WRITTEN REQUEST:
Can you lay out the records below as a numbered list, with blank lines left out?

——

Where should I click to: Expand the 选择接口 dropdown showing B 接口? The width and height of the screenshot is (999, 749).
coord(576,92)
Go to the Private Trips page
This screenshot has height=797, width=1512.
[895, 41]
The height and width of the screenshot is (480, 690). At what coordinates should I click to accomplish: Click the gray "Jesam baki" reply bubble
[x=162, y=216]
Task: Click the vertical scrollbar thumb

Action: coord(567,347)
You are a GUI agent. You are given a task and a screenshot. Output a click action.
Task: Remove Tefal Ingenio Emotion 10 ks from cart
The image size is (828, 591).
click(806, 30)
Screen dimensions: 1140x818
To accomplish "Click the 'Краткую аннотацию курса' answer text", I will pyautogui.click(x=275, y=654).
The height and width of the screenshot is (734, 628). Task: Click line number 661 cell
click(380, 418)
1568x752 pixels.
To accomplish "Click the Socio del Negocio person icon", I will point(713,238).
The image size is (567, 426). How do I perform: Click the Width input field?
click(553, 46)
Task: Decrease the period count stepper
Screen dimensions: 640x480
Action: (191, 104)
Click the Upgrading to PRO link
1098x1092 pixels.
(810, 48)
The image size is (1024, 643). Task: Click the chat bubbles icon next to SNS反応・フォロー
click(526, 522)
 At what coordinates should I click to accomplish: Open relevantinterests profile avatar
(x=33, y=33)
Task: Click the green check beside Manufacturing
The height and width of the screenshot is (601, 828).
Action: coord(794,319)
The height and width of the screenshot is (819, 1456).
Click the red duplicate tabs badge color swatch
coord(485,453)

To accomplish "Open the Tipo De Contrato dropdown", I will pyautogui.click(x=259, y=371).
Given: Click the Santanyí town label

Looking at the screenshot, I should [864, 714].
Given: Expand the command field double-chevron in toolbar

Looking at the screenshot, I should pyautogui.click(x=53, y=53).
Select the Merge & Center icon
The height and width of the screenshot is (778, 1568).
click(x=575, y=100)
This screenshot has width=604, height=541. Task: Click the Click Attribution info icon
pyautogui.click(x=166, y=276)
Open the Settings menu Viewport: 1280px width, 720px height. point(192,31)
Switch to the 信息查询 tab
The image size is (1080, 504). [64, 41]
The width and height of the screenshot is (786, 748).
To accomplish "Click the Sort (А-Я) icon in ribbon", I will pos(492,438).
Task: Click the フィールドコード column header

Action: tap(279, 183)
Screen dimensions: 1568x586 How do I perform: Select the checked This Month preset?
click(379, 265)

——

FULL SOLUTION:
1. Where should I click to: Expand the 选择接口 dropdown showing B 接口? The width and height of the screenshot is (999, 749).
2. coord(576,92)
3. Go to the Private Trips page
4. This screenshot has height=797, width=1512.
5. [895, 41]
6. The height and width of the screenshot is (480, 690). At what coordinates should I click to accomplish: Click the gray "Jesam baki" reply bubble
7. [x=162, y=216]
8. Task: Click the vertical scrollbar thumb
9. Action: coord(567,347)
10. You are a GUI agent. You are given a task and a screenshot. Output a click action.
11. Task: Remove Tefal Ingenio Emotion 10 ks from cart
12. The image size is (828, 591).
13. click(806, 30)
14. Screen dimensions: 1140x818
15. To accomplish "Click the 'Краткую аннотацию курса' answer text", I will pyautogui.click(x=275, y=654).
16. The height and width of the screenshot is (734, 628). Task: Click line number 661 cell
17. click(380, 418)
18. 1568x752 pixels.
19. To accomplish "Click the Socio del Negocio person icon", I will point(713,238).
20. The image size is (567, 426). How do I perform: Click the Width input field?
21. click(553, 46)
22. Task: Decrease the period count stepper
23. Screen dimensions: 640x480
24. Action: (191, 104)
25. Click the Upgrading to PRO link
26. 1098x1092 pixels.
27. (810, 48)
28. The image size is (1024, 643). Task: Click the chat bubbles icon next to SNS反応・フォロー
29. click(526, 522)
30.  At what coordinates should I click to accomplish: Open relevantinterests profile avatar
31. (x=33, y=33)
32. Task: Click the green check beside Manufacturing
33. The height and width of the screenshot is (601, 828).
34. Action: coord(794,319)
35. The height and width of the screenshot is (819, 1456).
36. Click the red duplicate tabs badge color swatch
37. coord(485,453)
38. To accomplish "Open the Tipo De Contrato dropdown", I will pyautogui.click(x=259, y=371).
39. Given: Click the Santanyí town label
40. Looking at the screenshot, I should [864, 714].
41. Given: Expand the command field double-chevron in toolbar
42. Looking at the screenshot, I should pyautogui.click(x=53, y=53).
43. Select the Merge & Center icon
44. The height and width of the screenshot is (778, 1568).
45. click(x=575, y=100)
46. This screenshot has width=604, height=541. Task: Click the Click Attribution info icon
47. pyautogui.click(x=166, y=276)
48. Open the Settings menu Viewport: 1280px width, 720px height. point(192,31)
49. Switch to the 信息查询 tab
50. The image size is (1080, 504). [64, 41]
51. The width and height of the screenshot is (786, 748).
52. To accomplish "Click the Sort (А-Я) icon in ribbon", I will pos(492,438).
53. Task: Click the フィールドコード column header
54. Action: tap(279, 183)
55. Screen dimensions: 1568x586 How do I perform: Select the checked This Month preset?
56. click(379, 265)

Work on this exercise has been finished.